The property is NOT zoned RESIDENTIAL it is zoned RURAL RESOURCE. Which is a massive pain in the arse! Several years ago, the Huon Valley Council (and it seems many other regional councils in Tasmania) re-zoned huge swathes of undeveloped land from being ‘residential’ to being ‘rural resource’. This change was ostensibly done to keep the agricultural importance of the area and stop it from being ‘gentrified’ by part-time mainland owners. At the time, people who owned properties impacted by these changes could apply to have it zoned back to Residential for a period or time without penalty… or so I was told by one real estate agent last year. Once the period had elapsed, people can still apply to have their properties rezoned back to being ‘residential’ but it now came with a hefty application fee (several thousand) and no guarantee of success. The more cynical (or pragmatic as I like to call it) may say this was a quick and dirty council cash grab, aimed at absent owners who weren’t paying attention, and they’re probably not wrong. Either way, this changed this considerably. No doubt… NO DOUBT… both the vendor and the real estate agent in this transaction were aware that the zoning of the property was not RESIDENTIAL as advertised, and the push to get a low or no due diligence clause into the contract is a hail Mary attempt to dupe some unwitting buyer.

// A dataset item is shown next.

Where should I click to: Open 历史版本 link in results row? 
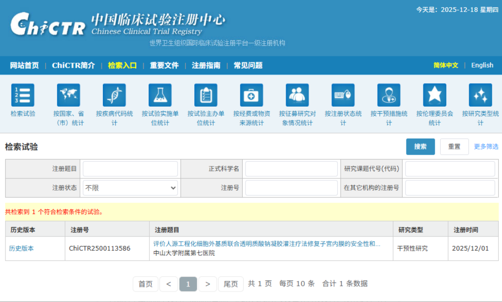click(21, 248)
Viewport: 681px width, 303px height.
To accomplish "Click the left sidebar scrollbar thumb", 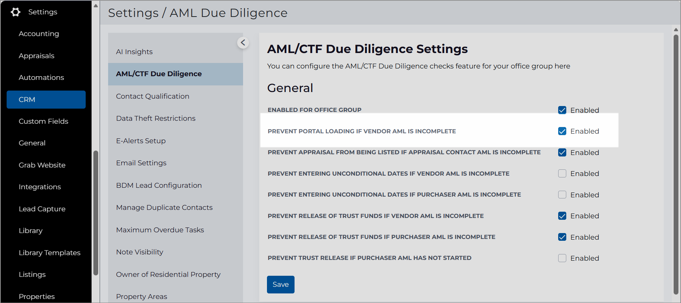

But worse than this re-zoning application that would be required is the real deal-breaker… the property is roughly 290m x 290m… which is a goodly size. HOWEVER, the property next door is zoned ‘SIGNIFICANT AGRICULTURE’. So what? Well, zoning requirements require that any building under the Rural Resources Zoning provisions require a 200m setback from any ‘Significant Agriculture Land’ even if that’s got nothing on it but some cows. So this would mean that the building envelope goes from being at the highest flattest point of the ridge to a narrowish strip of undulating gully. Not at all ideal and would certainly have presented so creative architecture solutions. So, we asked for an extension on the due diligence to see what the council might be able to offer by way of remedy (not that we were hopeful that there is any remedy because we are totally unable to exert control over how the neighbouring property is zoned or managed), but the vendor refused the extension which negated the contract – presumably because they knew the jig was up, that we had discovered the block is not just challenging to build on, but damn near impossible with so many restrictions you’ll never be able to optimize use of the land, and you’ll certainly never be able to build to get any views over the valley.
So, that’s been the last three weeks of my life and $1000 of legal fees down the drain… now I just imagine the exciting things I could have been doing instead.